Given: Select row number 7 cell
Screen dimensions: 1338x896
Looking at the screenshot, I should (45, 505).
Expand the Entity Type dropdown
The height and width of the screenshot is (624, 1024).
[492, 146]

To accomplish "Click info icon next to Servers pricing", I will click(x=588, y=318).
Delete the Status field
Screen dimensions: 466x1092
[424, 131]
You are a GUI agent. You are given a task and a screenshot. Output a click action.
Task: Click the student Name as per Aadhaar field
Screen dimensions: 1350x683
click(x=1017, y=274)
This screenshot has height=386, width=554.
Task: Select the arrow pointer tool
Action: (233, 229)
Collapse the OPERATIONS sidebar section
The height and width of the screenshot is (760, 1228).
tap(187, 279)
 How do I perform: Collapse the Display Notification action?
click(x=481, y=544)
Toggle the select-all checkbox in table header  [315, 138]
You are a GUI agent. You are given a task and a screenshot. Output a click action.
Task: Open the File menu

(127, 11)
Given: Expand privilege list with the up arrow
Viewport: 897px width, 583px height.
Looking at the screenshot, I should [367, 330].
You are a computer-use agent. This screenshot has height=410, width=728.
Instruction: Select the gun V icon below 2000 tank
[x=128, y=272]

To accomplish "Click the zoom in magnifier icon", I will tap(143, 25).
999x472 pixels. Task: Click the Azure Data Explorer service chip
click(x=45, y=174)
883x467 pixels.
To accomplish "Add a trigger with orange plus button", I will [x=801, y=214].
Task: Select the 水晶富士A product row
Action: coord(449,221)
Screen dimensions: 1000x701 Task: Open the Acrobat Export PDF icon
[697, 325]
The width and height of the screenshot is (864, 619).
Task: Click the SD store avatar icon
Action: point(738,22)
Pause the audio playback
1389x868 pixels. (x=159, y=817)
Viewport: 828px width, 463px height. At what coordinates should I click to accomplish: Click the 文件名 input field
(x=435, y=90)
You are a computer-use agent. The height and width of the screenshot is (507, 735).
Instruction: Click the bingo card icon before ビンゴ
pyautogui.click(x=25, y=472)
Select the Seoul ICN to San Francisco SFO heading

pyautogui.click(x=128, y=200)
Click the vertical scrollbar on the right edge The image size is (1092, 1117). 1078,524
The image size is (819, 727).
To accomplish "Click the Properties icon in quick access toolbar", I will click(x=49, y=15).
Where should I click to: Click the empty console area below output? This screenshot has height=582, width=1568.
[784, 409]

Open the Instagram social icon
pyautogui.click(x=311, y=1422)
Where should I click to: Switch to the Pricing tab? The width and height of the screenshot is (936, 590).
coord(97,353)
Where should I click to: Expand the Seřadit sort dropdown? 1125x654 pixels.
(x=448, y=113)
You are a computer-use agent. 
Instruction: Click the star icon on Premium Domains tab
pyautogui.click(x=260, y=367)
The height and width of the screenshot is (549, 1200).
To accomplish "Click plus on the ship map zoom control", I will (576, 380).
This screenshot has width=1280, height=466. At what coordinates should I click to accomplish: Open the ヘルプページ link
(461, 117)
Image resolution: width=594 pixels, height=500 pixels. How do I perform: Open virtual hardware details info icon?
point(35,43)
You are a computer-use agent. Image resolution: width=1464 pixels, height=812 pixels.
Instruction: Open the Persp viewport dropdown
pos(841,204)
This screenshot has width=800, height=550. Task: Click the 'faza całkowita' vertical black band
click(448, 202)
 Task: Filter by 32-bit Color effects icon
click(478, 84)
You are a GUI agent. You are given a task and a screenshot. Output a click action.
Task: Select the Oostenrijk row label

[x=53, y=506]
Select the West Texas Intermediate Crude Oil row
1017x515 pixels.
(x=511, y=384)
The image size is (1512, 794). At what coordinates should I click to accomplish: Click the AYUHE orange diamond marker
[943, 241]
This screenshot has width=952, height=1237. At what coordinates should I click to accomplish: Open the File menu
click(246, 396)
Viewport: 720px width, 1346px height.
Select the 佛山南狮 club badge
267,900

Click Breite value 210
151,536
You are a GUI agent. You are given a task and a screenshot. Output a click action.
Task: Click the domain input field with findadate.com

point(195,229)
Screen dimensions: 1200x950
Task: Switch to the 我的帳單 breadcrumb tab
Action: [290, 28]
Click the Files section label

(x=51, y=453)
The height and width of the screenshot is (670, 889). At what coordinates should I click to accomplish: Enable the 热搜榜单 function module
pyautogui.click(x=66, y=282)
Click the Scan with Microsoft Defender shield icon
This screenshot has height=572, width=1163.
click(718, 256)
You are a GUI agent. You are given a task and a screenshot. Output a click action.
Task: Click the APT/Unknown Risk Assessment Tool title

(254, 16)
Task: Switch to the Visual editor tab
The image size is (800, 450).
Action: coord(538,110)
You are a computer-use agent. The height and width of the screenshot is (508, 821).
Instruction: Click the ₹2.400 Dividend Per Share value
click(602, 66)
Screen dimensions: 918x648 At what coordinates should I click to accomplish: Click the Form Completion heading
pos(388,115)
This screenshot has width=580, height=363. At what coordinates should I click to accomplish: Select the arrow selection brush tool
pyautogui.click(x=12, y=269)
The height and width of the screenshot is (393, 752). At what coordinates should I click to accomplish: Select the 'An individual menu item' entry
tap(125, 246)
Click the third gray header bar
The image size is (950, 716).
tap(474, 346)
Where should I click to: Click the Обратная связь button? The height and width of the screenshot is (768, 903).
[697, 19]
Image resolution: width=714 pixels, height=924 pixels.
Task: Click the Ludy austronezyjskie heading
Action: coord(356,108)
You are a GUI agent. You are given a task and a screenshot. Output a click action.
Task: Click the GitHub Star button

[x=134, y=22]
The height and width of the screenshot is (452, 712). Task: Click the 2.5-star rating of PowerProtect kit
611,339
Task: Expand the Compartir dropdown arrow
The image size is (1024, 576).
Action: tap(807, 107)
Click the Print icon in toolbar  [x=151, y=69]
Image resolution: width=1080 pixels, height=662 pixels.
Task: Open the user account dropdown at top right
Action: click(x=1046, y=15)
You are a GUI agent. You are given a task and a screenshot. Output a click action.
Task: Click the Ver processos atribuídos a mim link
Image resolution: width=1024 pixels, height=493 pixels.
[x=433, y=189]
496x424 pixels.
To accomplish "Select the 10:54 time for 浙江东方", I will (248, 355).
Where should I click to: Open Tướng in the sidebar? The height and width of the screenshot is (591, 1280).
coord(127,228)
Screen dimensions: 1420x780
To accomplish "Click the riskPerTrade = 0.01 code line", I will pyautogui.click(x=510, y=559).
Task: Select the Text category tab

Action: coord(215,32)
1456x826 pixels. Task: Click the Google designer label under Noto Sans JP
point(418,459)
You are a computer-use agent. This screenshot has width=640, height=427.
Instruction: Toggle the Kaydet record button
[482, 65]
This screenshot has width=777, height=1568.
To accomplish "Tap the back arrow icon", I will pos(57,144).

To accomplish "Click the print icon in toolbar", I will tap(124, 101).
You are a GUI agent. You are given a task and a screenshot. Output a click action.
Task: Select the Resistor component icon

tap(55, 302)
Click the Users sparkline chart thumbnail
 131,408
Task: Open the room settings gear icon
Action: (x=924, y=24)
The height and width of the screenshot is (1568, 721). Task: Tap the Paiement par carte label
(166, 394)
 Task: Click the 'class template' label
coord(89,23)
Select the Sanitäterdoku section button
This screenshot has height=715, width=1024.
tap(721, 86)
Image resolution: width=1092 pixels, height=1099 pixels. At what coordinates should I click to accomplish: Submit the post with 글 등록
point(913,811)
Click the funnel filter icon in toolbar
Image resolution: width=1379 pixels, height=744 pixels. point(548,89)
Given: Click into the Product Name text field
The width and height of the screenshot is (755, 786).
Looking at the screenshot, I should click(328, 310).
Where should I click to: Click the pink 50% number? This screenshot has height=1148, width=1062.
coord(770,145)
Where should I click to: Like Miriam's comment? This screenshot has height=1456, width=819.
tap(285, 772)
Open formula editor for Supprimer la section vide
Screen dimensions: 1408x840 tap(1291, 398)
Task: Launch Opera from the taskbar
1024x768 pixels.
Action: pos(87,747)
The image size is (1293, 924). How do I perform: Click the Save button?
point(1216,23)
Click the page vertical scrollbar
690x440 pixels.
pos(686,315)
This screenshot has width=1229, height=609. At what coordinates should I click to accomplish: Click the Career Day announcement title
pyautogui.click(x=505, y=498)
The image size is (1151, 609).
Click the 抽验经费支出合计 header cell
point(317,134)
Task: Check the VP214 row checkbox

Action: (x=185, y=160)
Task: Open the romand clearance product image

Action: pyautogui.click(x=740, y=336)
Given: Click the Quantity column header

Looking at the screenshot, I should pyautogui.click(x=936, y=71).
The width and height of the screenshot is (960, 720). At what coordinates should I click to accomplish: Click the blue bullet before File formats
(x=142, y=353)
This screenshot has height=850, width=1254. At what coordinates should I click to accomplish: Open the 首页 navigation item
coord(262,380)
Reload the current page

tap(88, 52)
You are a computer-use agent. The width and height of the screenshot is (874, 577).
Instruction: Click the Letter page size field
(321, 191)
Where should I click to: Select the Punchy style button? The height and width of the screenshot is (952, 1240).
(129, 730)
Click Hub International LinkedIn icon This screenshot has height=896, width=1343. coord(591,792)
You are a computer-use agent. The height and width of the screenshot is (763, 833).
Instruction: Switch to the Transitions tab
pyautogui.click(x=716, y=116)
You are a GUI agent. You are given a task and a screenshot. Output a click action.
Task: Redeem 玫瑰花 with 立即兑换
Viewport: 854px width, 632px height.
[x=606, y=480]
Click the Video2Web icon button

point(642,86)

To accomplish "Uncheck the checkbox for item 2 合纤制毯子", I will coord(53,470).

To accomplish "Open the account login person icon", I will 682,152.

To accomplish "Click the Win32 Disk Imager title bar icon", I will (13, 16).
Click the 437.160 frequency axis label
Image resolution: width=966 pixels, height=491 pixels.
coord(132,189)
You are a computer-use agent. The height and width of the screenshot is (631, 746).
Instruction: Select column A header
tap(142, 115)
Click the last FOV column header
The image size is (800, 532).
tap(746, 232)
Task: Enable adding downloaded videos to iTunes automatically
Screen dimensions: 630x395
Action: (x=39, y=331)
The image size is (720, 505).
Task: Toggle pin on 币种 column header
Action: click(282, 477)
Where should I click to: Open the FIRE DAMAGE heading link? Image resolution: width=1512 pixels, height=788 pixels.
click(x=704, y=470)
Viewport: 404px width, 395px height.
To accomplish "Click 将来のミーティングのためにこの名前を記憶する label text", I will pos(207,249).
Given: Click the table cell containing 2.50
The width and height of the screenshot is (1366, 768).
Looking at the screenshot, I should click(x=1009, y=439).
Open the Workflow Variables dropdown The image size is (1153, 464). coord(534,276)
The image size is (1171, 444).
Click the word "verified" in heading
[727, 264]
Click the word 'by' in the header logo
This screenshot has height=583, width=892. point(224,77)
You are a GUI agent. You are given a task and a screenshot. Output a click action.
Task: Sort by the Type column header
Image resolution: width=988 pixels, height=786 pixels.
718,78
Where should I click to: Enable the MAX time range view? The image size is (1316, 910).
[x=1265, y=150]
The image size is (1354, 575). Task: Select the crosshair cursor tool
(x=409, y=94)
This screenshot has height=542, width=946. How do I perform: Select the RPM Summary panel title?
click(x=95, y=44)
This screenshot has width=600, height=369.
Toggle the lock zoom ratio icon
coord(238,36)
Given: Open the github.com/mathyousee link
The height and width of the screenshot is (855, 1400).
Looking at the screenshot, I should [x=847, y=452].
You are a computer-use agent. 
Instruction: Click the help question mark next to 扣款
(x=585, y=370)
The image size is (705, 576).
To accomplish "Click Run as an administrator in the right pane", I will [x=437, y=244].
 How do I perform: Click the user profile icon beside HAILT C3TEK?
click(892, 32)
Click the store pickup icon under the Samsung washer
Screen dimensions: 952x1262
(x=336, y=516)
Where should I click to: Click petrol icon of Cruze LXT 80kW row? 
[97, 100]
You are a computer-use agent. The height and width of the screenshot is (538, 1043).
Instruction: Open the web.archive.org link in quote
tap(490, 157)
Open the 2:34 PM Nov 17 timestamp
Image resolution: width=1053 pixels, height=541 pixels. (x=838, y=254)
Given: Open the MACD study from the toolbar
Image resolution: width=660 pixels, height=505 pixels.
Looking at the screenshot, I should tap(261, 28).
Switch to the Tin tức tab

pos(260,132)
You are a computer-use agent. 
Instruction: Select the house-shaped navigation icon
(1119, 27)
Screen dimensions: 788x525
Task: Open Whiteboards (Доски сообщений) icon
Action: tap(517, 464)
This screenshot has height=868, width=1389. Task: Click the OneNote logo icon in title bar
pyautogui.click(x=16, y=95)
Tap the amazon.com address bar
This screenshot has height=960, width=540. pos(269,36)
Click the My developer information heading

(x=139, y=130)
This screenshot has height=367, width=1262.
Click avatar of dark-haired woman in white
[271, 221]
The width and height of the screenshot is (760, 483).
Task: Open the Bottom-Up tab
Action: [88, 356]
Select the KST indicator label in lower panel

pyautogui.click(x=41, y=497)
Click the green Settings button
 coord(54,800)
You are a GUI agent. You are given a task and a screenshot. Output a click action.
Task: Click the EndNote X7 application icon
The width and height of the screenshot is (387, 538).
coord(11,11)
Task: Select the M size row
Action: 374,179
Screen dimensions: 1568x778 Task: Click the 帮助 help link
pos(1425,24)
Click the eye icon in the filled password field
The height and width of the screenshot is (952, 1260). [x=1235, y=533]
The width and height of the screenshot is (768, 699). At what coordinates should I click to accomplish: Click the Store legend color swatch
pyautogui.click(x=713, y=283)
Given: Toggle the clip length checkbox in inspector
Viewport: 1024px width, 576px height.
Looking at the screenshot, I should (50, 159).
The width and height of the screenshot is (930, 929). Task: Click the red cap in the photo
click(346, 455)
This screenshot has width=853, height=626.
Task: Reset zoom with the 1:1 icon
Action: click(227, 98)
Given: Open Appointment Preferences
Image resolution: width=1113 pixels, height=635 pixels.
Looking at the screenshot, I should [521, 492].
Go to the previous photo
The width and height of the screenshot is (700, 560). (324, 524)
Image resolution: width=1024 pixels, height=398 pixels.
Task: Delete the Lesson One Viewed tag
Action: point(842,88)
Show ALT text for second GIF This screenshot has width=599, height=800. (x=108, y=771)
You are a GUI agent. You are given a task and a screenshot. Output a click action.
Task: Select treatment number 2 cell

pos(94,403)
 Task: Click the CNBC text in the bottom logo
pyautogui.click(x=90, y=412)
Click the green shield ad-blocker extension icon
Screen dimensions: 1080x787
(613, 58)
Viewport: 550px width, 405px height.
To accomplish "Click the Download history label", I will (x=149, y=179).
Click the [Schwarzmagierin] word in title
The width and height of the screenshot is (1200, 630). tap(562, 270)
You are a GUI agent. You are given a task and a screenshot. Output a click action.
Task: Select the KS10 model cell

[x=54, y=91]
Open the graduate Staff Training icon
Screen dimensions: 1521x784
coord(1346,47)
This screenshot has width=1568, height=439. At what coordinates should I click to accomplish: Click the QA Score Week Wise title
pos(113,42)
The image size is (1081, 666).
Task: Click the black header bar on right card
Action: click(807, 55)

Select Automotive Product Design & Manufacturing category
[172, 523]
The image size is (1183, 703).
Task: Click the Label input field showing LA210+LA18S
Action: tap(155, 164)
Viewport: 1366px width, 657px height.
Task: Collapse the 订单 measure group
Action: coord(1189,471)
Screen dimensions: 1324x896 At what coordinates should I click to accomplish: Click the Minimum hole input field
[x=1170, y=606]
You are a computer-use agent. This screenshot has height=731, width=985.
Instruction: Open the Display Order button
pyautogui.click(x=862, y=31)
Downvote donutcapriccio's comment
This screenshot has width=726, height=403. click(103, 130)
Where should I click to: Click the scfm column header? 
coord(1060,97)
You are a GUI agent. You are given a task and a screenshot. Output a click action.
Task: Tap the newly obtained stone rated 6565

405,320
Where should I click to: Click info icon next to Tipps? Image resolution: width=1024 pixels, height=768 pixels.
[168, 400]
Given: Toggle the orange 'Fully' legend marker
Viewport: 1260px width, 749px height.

## The problem
Set down, from the entries above, exactly the lines from the one with "Task: Sort by the Type column header" up to and including the one with "The image size is (705, 576).", and no other lines.

## Reply to the exercise
Task: Sort by the Type column header
Image resolution: width=988 pixels, height=786 pixels.
718,78
Where should I click to: Enable the MAX time range view? The image size is (1316, 910).
[x=1265, y=150]
The image size is (1354, 575). Task: Select the crosshair cursor tool
(x=409, y=94)
This screenshot has height=542, width=946. How do I perform: Select the RPM Summary panel title?
click(x=95, y=44)
This screenshot has width=600, height=369.
Toggle the lock zoom ratio icon
coord(238,36)
Given: Open the github.com/mathyousee link
The height and width of the screenshot is (855, 1400).
Looking at the screenshot, I should [x=847, y=452].
You are a computer-use agent. 
Instruction: Click the help question mark next to 扣款
(x=585, y=370)
The image size is (705, 576).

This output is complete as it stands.